_Passage shown_
Hey John,
I'm encountering a similar problem where the server or client can no longer make the connection. My strongest theory is that my rails client using couchrest-0.33 is not giving up the file descriptors and too many files are being opened on the linux machine.

I am using a smaller dataset(400K docs, DB is roughly 900 MB) but with an intensive word counting/doc similarity view.

I haven't really had time to take a deeper look yet so it's not solved for me yet either. As a workaround, i just used couchdb as a storage bin and using pig/ hadoop to make my necessary computations.

Take a look at the "couchdb server connection refused error" thread on this mailing list. It might be of some help.

http://mail-archives.apache.org/mod_mbox/couchdb-user/200908.mbox/%[email protected]%3e


Tommy

El Sep 1, 2009, a las 11:19 AM, John Wood escribió:

Thanks for the reply Chris.

I'll look into upgrading our test environment to the trunk version of
CouchDB, and see if I can reproduce the error there.

We're using CouchRest version 0.33 as the client library.

Thanks again,
John

On Tue, Sep 1, 2009 at 12:49 PM, Chris Anderson <[email protected]> wrote:

On Tue, Sep 1, 2009 at 7:52 AM, John Wood<[email protected]>
wrote:
Hi everybody,

I'm currently facing an issue with our production installation of
CouchDB.
Two times within the past 5 days, the Erlang process running CouchDB pegs one of the 4 cores on the machine, consumes about 40% of the system RAM
(which is 4GB), and becomes completely unresponsive to incoming HTTP
requests.  The only way we can get it back to normal is to restart
CouchDB.

_Source material_
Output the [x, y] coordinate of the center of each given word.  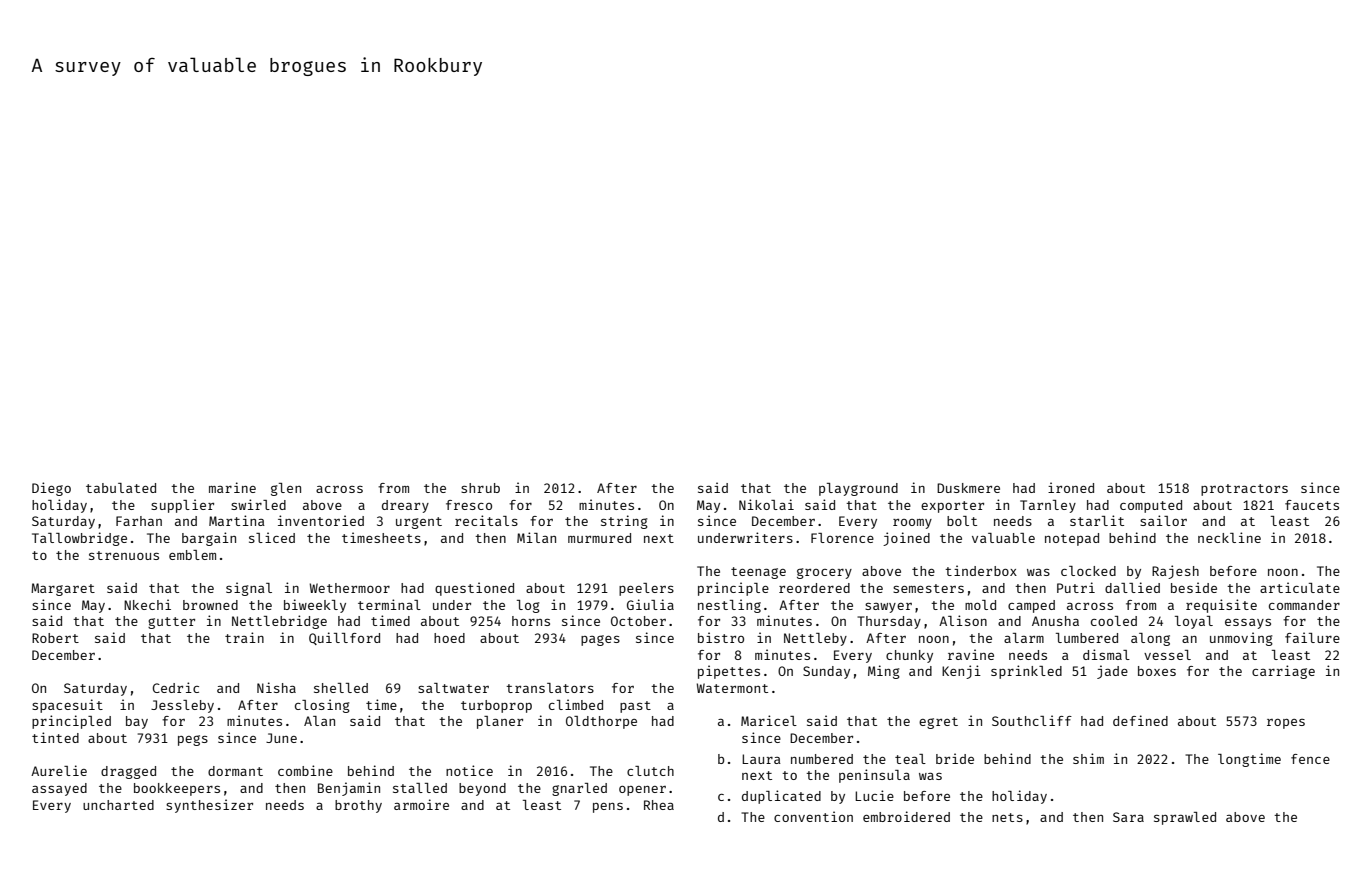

_Written instruction 1_
Translate this sentence from the CouchDB mailing list thread into Spanish: "We're using CouchRest version 0.33 as the client library."
_Written instruction 2_
In the CouchDB mailing list thread, reproduce everything from "Thanks for the" down to "the client library.".

_Worked answer 1_
Estamos usando la versión 0.33 de CouchRest como biblioteca cliente.

_Worked answer 2_
Thanks for the reply Chris.

I'll look into upgrading our test environment to the trunk version of
CouchDB, and see if I can reproduce the error there.

We're using CouchRest version 0.33 as the client library.